Directed by Bryan O'Donnell
Presented by Finola Hughes
Starring TJ Myers
Country of origin United States
Original language(s) English
Production company(s) 10 by 10 Entertainment
Broadcast
Original channel Fox
Original airing January 3, 2005 (2005-01-03)

Who's Your Daddy? was a Fox television prime time 90-minute special hosted by actress Finola Hughes. It centered on a young woman, TJ Myers, being reunited with her biological father, who had not seen her since she was born. The first of six planned episodes aired in January 2005, but low ratings and strong controversy prompted Fox to shelve the remaining episodes indefinitely. They have since appeared on Fox Reality.

The show's premise was that an adult who had been put up for adoption as an infant was placed in a room with 25 men, one of whom was their biological father. If the contestant could correctly pick out who was their father, the contestant would win $100,000. If they chose incorrectly, the person that they incorrectly selected would get the $100,000, although the contestant would still be reunited with his or her father. This show drew controversy from adoption rights organizations, leading to one Fox affiliate (WRAZ in Raleigh, North Carolina) declining to air the series pilot, a 90-minute special.
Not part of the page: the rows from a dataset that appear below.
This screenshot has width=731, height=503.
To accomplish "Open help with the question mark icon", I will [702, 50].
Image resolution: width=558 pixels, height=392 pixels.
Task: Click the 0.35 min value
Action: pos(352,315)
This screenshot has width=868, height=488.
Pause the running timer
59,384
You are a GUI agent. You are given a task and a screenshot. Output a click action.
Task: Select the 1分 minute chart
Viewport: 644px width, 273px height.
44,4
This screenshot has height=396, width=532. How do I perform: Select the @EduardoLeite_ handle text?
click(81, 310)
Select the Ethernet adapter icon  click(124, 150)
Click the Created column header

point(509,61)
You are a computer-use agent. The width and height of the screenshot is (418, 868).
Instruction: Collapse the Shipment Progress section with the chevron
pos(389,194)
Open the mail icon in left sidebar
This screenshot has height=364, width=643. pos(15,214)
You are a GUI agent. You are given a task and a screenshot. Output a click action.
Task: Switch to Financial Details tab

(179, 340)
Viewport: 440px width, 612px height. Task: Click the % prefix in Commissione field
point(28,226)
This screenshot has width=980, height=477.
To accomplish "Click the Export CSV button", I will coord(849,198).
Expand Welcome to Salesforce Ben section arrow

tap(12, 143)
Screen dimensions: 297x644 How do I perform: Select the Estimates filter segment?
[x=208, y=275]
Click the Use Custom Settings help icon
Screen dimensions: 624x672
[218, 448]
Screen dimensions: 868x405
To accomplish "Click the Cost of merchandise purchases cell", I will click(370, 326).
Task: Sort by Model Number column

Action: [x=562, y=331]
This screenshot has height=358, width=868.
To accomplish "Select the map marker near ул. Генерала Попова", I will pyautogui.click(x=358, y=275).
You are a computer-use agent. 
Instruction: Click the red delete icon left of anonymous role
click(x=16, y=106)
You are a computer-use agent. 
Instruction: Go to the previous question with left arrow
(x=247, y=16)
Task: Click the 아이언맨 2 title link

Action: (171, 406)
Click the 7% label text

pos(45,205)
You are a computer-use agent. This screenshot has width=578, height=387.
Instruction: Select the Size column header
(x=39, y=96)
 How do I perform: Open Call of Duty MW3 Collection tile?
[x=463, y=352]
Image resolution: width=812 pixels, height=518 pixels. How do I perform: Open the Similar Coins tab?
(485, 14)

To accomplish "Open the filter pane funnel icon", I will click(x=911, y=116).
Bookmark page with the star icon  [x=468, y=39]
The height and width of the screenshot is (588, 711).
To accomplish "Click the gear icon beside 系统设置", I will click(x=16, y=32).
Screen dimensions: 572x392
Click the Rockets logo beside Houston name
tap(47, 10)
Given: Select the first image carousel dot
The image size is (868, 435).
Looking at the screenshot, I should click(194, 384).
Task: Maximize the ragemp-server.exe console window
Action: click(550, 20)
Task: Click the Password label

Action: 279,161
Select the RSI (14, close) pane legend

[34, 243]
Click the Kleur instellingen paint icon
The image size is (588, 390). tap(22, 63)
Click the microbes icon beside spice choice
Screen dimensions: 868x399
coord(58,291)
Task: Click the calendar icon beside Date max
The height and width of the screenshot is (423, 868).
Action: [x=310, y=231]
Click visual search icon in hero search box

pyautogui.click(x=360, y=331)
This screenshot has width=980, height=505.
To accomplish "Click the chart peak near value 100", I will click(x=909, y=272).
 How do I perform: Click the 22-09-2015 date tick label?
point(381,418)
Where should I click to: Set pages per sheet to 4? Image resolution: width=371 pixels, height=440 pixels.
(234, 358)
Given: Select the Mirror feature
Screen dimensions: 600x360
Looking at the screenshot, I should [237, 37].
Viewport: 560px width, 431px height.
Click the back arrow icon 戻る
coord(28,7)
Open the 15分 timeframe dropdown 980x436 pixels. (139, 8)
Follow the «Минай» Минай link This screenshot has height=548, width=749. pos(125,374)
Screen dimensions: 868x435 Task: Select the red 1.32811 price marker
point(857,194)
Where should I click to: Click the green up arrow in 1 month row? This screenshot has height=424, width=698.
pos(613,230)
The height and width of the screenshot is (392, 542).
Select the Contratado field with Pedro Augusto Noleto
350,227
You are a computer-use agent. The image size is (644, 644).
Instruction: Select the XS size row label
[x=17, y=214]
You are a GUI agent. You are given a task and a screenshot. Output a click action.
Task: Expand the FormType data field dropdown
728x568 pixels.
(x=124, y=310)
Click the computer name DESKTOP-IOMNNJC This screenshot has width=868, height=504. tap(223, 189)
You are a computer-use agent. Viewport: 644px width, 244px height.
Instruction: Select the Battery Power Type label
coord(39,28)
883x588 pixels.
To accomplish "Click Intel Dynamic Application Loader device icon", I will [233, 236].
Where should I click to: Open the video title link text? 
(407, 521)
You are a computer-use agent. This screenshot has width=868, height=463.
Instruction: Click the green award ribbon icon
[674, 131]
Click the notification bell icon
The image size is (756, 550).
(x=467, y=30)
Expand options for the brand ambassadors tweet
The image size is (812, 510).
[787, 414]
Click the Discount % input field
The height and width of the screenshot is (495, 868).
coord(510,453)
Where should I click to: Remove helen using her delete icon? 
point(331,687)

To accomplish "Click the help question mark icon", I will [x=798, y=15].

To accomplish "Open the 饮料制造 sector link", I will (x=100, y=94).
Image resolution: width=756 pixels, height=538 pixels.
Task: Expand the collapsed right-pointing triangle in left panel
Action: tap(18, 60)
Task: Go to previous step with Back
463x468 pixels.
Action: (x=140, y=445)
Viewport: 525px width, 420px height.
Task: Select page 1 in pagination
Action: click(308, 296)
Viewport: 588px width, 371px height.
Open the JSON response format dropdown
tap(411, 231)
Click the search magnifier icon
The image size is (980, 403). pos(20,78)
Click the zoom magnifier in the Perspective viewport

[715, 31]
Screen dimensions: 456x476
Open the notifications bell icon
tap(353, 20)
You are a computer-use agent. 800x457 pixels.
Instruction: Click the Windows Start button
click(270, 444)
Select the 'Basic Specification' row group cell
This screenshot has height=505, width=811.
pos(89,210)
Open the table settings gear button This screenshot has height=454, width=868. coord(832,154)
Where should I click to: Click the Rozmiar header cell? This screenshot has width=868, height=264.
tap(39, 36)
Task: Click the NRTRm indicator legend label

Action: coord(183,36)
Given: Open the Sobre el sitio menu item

The first adoption contestant was actress T. J. Myers. After the pilot finished fourth in the Nielsen ratings for its time slot, Fox decided not to broadcast the other five episodes that had been produced. However, the pilot aired as a 'special' and not as a 'series premiere' so technically the series was canceled before airing an episode.[1] United Press International reported that Myers "guessed which of eight men was her father. She guessed correctly and won $100,000."[2]

Despite the controversy, Myers has defended the show:

It was wonderful to meet my birth-family after searching and searching all those years. My adoptive family were totally supportive. I love them dearly. I feel, as most people do, that Fox made a huge mistake by not airing my amazing adoptive family and their viewpoints; I asked and asked them to. But, please know that I am very, very grateful to Fox and all the producers of the show for finding my birth parents.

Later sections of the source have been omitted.